Final answer:
The question involves maximizing the use of a multiplication operator and minimizing the use of an addition operator to reach a target number from the starting number 1. The strategy is to multiply as much as possible without exceeding the target number, then add to reach the exact target number, necessitating careful consideration of the operations at each step.
Step-by-step explanation:
The student's question involves using two mathematical operations—with constant values x and y—to transform the starting number 1 into the target number t. The objective is to maximize the usage of the multiplication operator (operator 2) and minimize the usage of the addition operator (operator 1). Since multiplication by a nonzero number has a more significant impact on increasing the value of a number than addition, in order to maximize operator 2's use, we need to apply the multiplication operator as frequently as possible before the resulting product exceeds the target number t. Only then should we use the addition operator to adjust the number to exactly t.
When the target number t is approached, we may need to use the addition operation if the next multiplication would result in a number greater than t. The optimal strategy focuses on the trade-off between the two operations to reach t with the minimum number of additions.

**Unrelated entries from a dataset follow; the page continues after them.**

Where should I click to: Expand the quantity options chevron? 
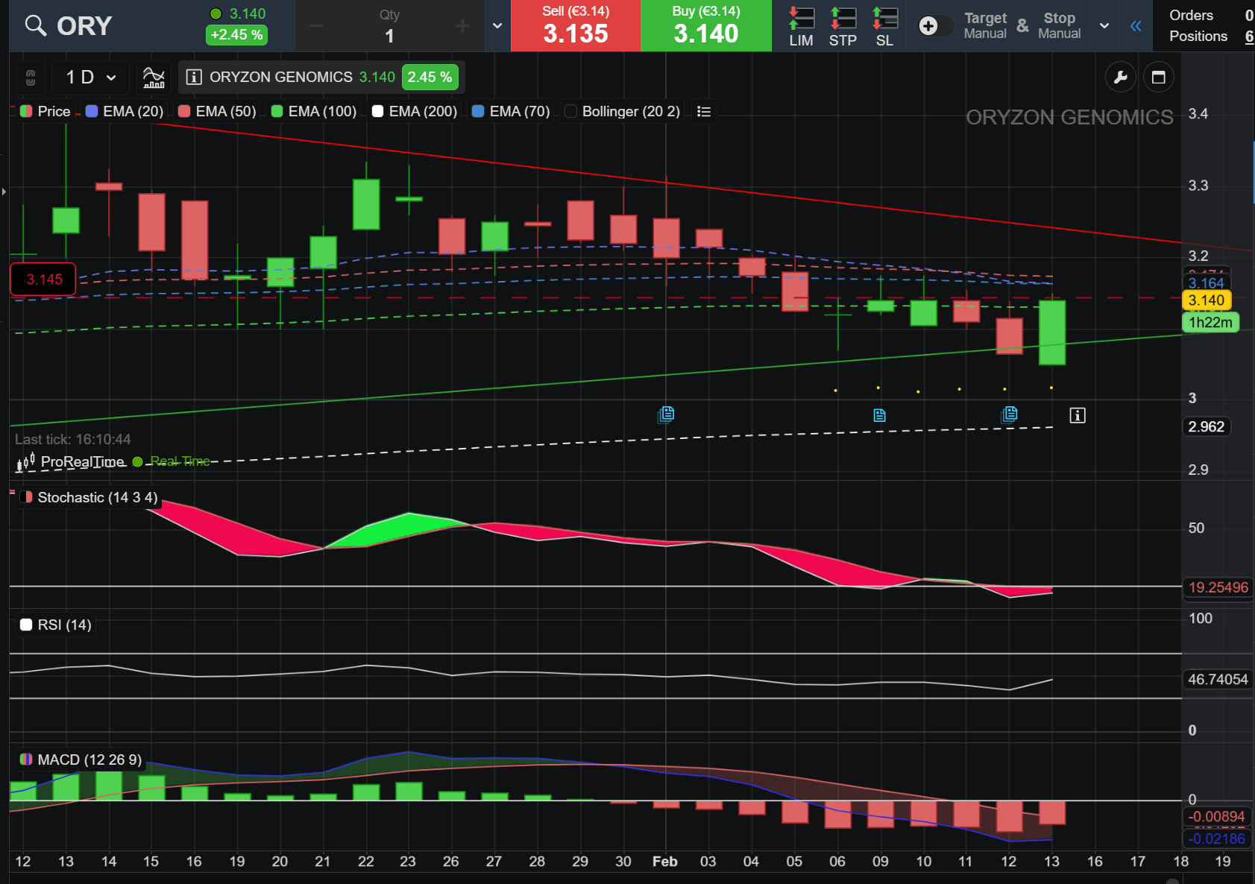coord(497,26)
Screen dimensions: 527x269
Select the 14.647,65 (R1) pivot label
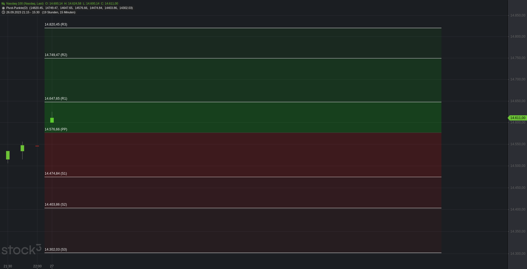pos(56,99)
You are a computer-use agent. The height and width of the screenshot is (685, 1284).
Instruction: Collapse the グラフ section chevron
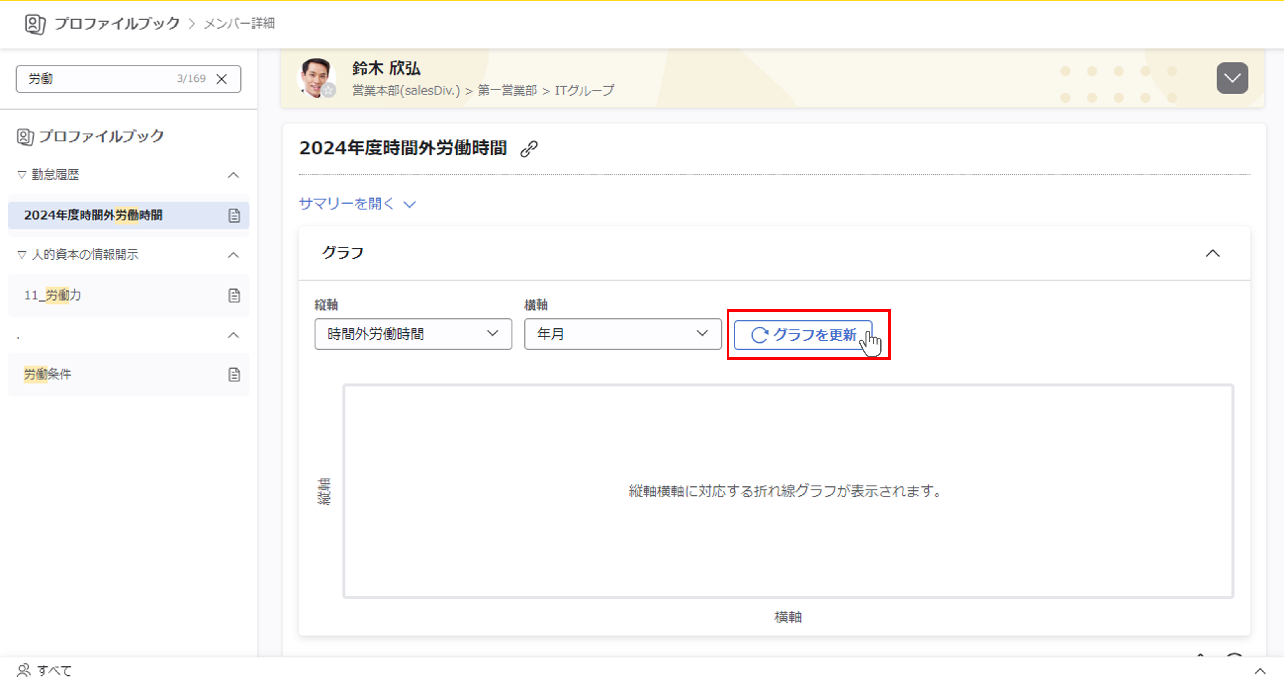click(x=1212, y=254)
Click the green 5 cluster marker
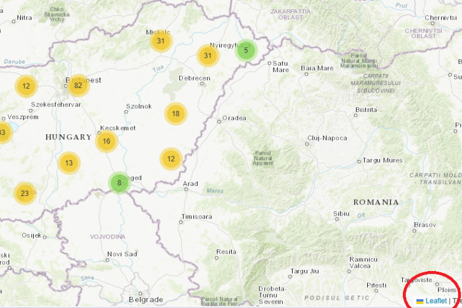 click(x=246, y=50)
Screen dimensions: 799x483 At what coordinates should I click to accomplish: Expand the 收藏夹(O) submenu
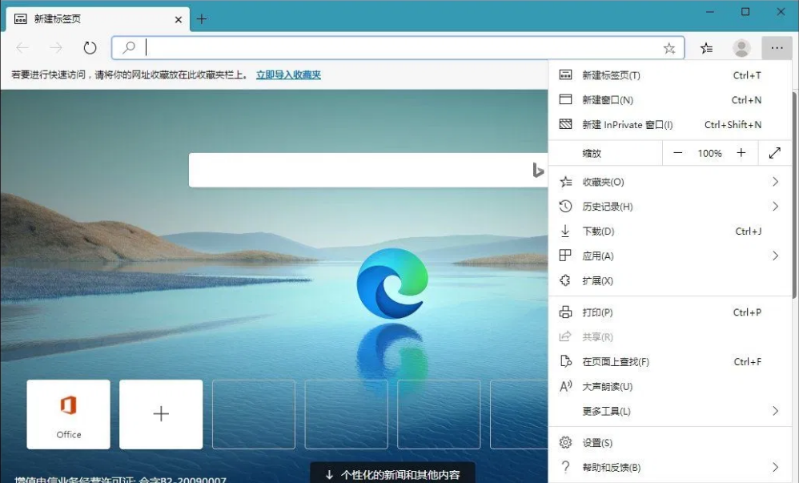(x=673, y=182)
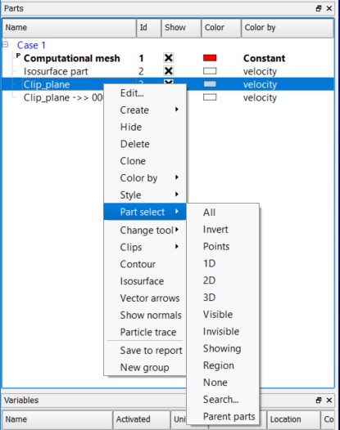
Task: Sort parts by the Color by column header
Action: tap(288, 28)
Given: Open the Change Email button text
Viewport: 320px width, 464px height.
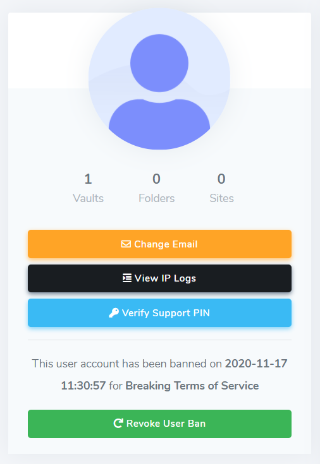Looking at the screenshot, I should click(x=166, y=244).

The process requires iterative application of these operations, considering each step carefully based on the current number and the fixed values of x and y. In a step-by-step approach, applying operator 2 (multiplication) would repeatedly increase the number exponentially, which aligns with the concept that exponentiation represents a series of multiplications (as mentioned in hint 22). Once the multiplicative increases get near to t, operator 1 (addition) can make fine adjustments.